Japango has stocked its bar with that rarest of ingredients: quality people. Regardless of whether you’re a booze noob and aren’t sure of the difference between Scotch and bourbon or you want to know if the 23-year-old Pappy Van Winkle’s is really better than the 15-year-old (and worth the extra coin — it is), the bartenders at Japango have the answer.
Smart, friendly and marinated in their craft, the bartenders – Dexter Hostetter and Michael Lombardo were on hand the night we were there – were happy to deconstruct the components of our cocktail, share the story behind (Dexter’s) Civil War era family bitters recipe and serve up a sample to make a point. As a result, the simple act of stopping by Japango for a drink morphed into an enjoyable, educational and fun evening. If there’s something more a bar can offer, we can’t think of it.
Tropical raspberry tea
You wouldn’t think that an uncommonly delicious, alcohol-free drink would be lurking amid the offerings of a national restaurant chain like TGI Friday’s, but there it is — Tropical Raspberry Tea — right there with a half a dozen other fresh and flavorful offerings.
Pouring outside the box, the Longmont TGI Friday’s has been tweaking its tap offerings to include more than the usual suspects from the national breweries. Present are dark and flavorful draughts from Left Hand, Oskar Blues and Avery, thanks to prodding from bar staff that know their customers have more discerning palates and like supporting the local brewing masters.

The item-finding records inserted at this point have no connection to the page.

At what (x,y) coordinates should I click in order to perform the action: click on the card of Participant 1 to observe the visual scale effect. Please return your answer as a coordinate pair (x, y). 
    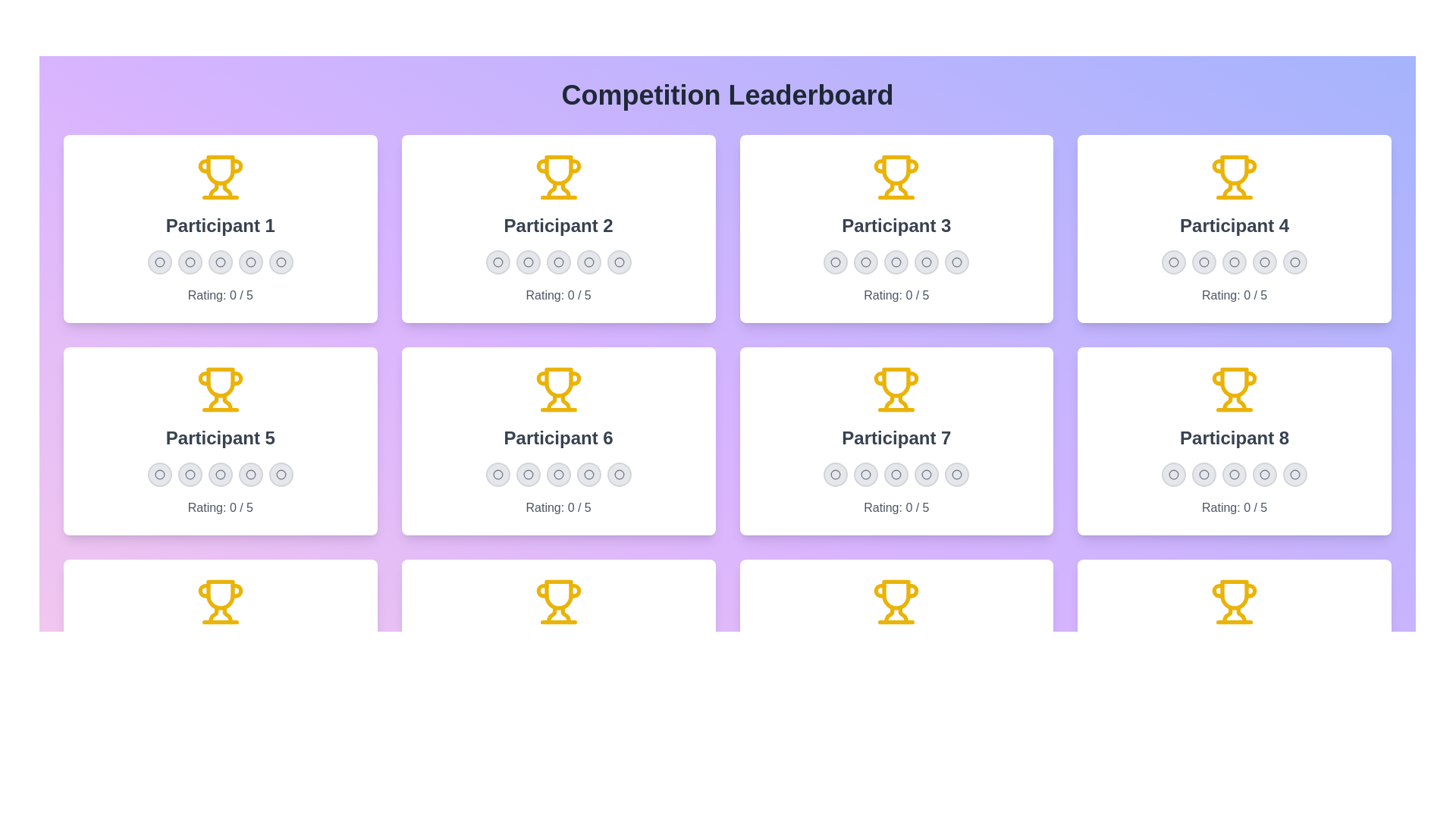
    Looking at the image, I should click on (219, 228).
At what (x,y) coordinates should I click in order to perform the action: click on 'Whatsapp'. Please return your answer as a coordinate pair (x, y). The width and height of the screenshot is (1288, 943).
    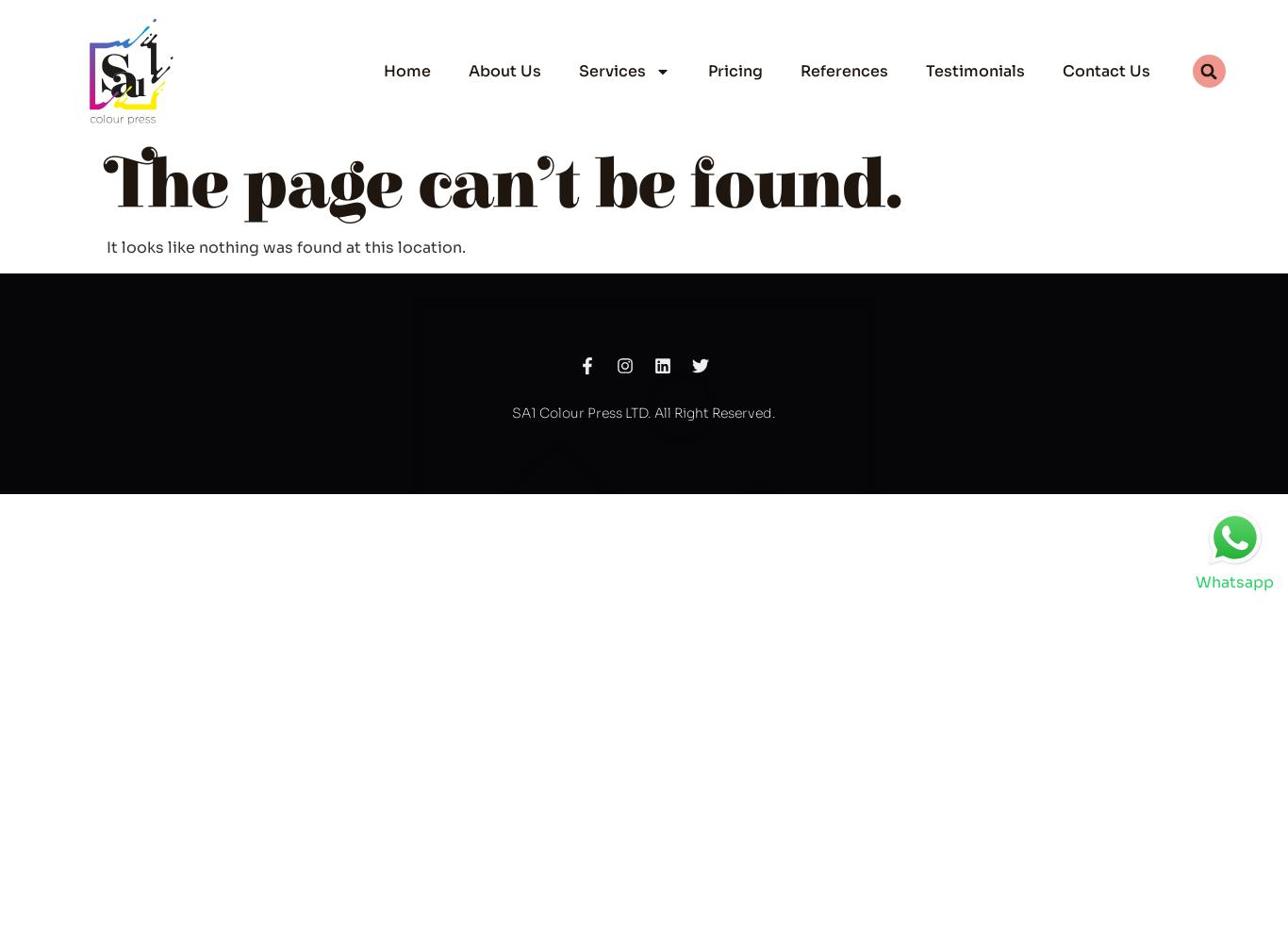
    Looking at the image, I should click on (1195, 581).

And that nod to quality and flavor has infused what would normally be some pretty mundane teas and fruit slushes tucked into a commendably varied cocktail list. The fresh brewed black tea is kicked up considerably with the addition of muddled fresh raspberries and guava purée. This combo gives the drink some body; it’s not thick like a smoothie, but it’s more substantial than straight tea. And to that comes agave sour mix — a concoction of TGI Friday’s that includes agave syrup and fresh lime and lemon juices — which turns this mixture into a bright, tasty, not-too-tart (or sweet) drink that would make any designated driver happy to be the sober one.

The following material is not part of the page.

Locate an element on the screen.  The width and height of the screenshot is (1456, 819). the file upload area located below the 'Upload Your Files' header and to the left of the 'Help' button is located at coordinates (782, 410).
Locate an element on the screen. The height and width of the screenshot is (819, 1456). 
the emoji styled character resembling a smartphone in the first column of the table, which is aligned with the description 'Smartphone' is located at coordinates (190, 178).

Via Toscana is an Italian restaurant gem, hiding in the corner of the Centennial Center strip mall off Louisville’s McCaslin Boulevard. If you’ve never stopped by for dinner, introduce yourself with a visit for happy hour; hands down one of the best deals in Boulder County for price, variety and quality.
In addition to two dozen delicious happy hour food offerings, Via Toscana has a well-curated cellar of 90 bottled beers and a 500-bottle wine list — most from the key growing regions of Italy, with an assortment of offerings from France, South America and elsewhere around the world included for good measure.
But if you’re in the mood for something that will cleanse your palate from a frustrating day at the office, order up a Strawberry-Lime Martini created by co-owner Krista Castellino. This tequila-based martini includes fresh strawberry with strawberry pucker liqueur and fresh-made, in-house margarita mix (Amaretto, Triple-Sec and lime juice). This combo delivers a tart — almost sour — strawberry splash to the tongue that finishes with a mild sweetness and hint of smoky tequila. This and an assortment of olives is Via Toscana’s flavorful way of putting any kind of workday behind you, pronto.